# PROBLEM REQUIREMENTS
Revise the Nelson Story Jr. entry, starting with "- Party: Republican" and going on through "American politician (1878–1932)", so that "Republican" is replaced by "Democratic".

(READING PASSAGE begins)

Lieutenant Governor of Montana
- In office 1921–1925
- Governor: Joseph M. Dixon
- Preceded by: W. W. McDowell
- Succeeded by: W. S. McCormack

Member of the Montana House of Representatives
- In office 1902–1910

Personal details
- Born: May 12, 1874 Bozeman, Montana, U.S.
- Died: October 21, 1932 (aged 58) Bozeman, Montana, U.S.
- Party: Republican
- Relations: Nelson Story (father)
- Children: two
- Occupation: Businessman, politician

= Nelson Story Jr. =

American politician (1878–1932)

Nelson Story Jr. (February 15, 1878 - October 21, 1932), also known as Bud Story, was an American politician in the state of Montana who served as Lieutenant Governor of Montana from 1921 to 1925. He also served in the Montana State Legislature in the 1902 and 1910 sessions, as mayor of Bozeman, and commissioner of Gallatin County, Montana. His father was Nelson Story, a pioneer settler in Bozeman. Nelson Jr. was educated at the Shattuck (Minnesota) and Ogden (Utah) Military academies. A businessman, he owned a machine shop and iron foundry, served as vice president of a milling company, and was involved in the gold mining industry. Story died of a stroke while driving in Bozeman, Montana in 1932.

(READING PASSAGE ends)
(DATA SECTION begins)

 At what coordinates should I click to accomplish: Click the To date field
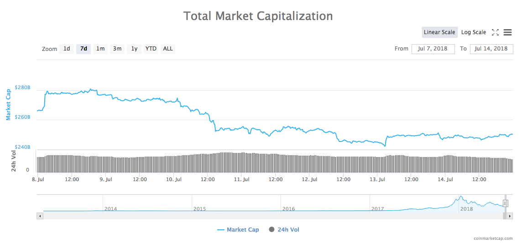click(491, 49)
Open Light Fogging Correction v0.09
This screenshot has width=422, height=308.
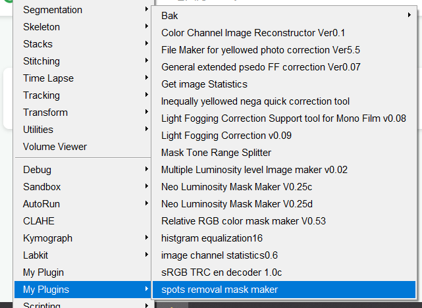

(DATA SECTION ends)

# COMPLETED TASK
- Party: Democratic
- Relations: Nelson Story (father)
- Children: two
- Occupation: Businessman, politician

= Nelson Story Jr. =

American politician (1878–1932)